▶ _Excerpt to read_
═══
The next piece was created for Christmas 2002. The cow sculpture was painted as Santa Claus and the artwork was titled "Gladys as Santa Cow". These two works gained public attention and generated initial press coverage.

2003
The ongoing creation of works based on the cow sculpture continued in 2003. 
The first work for the cow sculpture in 2003 was for Valentine's Day and was titled "Gladys as a Valentine". Next, in March 2003, the cow sculpture was converted to "Gladys as a Leprechaun". The use of a single prop was in keeping with using paint as a primary medium.

In April 2003, the media used to create the art was expanded to include additional props and attachments.

In May 2003, the cow sculpture was converted into "Gladys as Uncle Sam". The art was then incorporated into a parade float for the 2003 Fairfield Memorial Day Parade. This was the first large-scale public exhibition of the work. As a result, the work was awarded "Best Appearing Float—Service Club" by the 2003 Fairfield Memorial Day Parade Committee.

In July 2003, the cow sculpture was converted into "Gladys in an Itsy-Bitsy Teenie-Weenie Yellow Polka Dot Bikini". The use of props was expanded to include props that were not physically attached to the sculpture.

In August 2003, the cow sculpture was converted to art with a first-day-of school motif. The work "Gladys as a School Bus" represented the first piece that was designed to closely resemble a real-life object, and was achieved in a paint-only medium.

In October 2003, the cow sculpture was converted into "Gladys as a Scarecrow", inspired by The Wizard of Oz. This marked the first complete departure from the sculpture as a painted work. The use of straw, natural fiber, burlap, and organic materials was incorporated to achieve a fall motif. 

In December 2003, the cow sculpture was converted into a Christmas theme: "Gladys as a Reindeer". This work was featured in a multi-page article in the Fairfield Citizen-News.

2004

  
In February 2004, the sculpture was converted into "Gladys as a Valentine Bride".
═══
▶ _Given data_

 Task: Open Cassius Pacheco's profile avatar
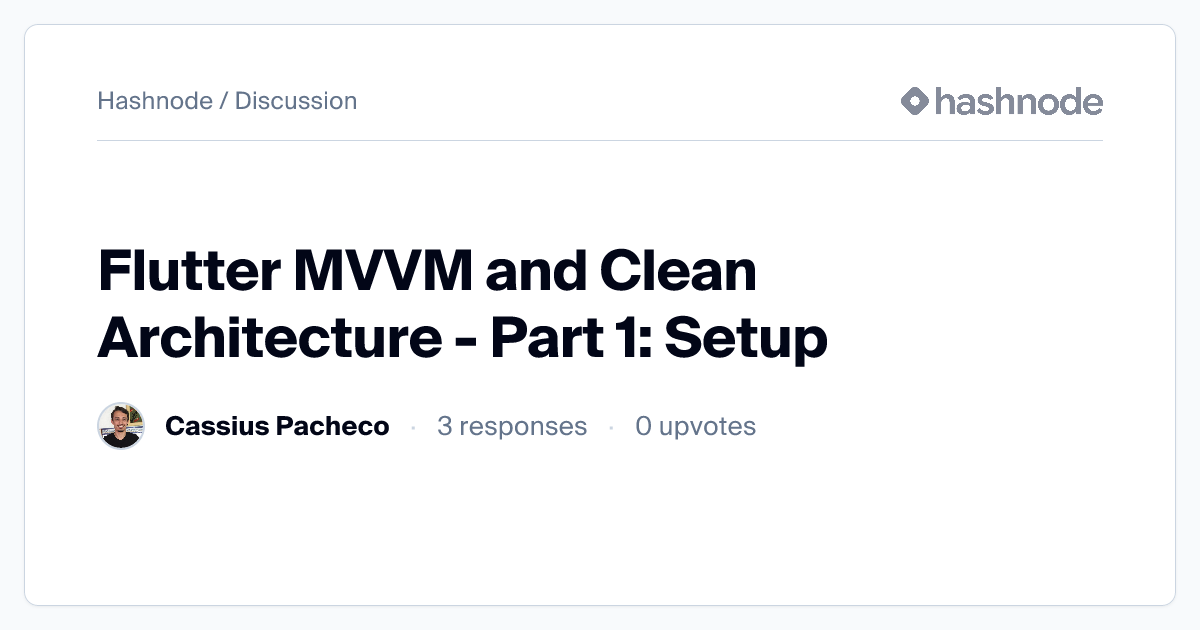pyautogui.click(x=121, y=426)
═══
▶ _Work to complete_
1. Could you duplicate everything from "In July 2003, the" down to "to the sculpture." in the text about the cow sculpture, word for word?
2. Can you pick up the text about the cow sculpture from its last sentence and carry it on?

▶ _Answers given_
1.
In July 2003, the cow sculpture was converted into "Gladys in an Itsy-Bitsy Teenie-Weenie Yellow Polka Dot Bikini". The use of props was expanded to include props that were not physically attached to the sculpture.

2.
In March 2004, the cow sculpture was converted into a Saint Patrick's Day work. The rainbow colors were true to the Roy G. Biv color spectrum of a rainbow. Ultimately, a pot of gold prop was added, along with a second piece of public art titled "Sophie as a Leprechaun" to clarify the "pot-of-gold-at-the-end-of-the-rainbow" theme.

For Easter in April 2004, the sculpture was transformed into a work of art that featured an Easter bonnet prop, and multiple painted Easter eggs with individual images.

In May 2004, the Uncle Sam motif was re-created, representing the first time a work was repeated. The art was featured as an entry in the 2004 Fairfield Memorial Day Parade. The work was awarded "honorable mention" by the 2004 Fairfield Memorial Day Committee.

In August 2004, the cow sculpture was transformed into a tribute to the Fairfield Fire Department, Station 2. The work incorporated memorial logos for the Worcester 6, and 9/11 FDNY. The firefighters' union logo and Irish firefighter logo were also reproduced.

In October 2004, the cow sculpture was converted into "Gladys as Dracula". Additionally, an Ogden Nash poem was incorporated on a tombstone prop.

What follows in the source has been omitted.